REQUIRED ACTION — Which lines below fall between the one containing "Viewport: 991px width, 718px height." and the one containing "Viewport: 914px width, 644px"? Repeat them exactly, counting both of those lines, and add nothing else.

··· TASK INPUT ···

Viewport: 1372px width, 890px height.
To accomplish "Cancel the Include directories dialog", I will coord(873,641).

···
··· TASK INPUT ···

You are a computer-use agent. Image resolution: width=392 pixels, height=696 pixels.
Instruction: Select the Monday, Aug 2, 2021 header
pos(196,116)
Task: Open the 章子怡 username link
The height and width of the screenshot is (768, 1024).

···
··· TASK INPUT ···

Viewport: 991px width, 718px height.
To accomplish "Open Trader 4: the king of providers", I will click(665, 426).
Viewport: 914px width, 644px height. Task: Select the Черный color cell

···

SOLUTION BELOW —
Viewport: 991px width, 718px height.
To accomplish "Open Trader 4: the king of providers", I will click(665, 426).
Viewport: 914px width, 644px height. Task: Select the Черный color cell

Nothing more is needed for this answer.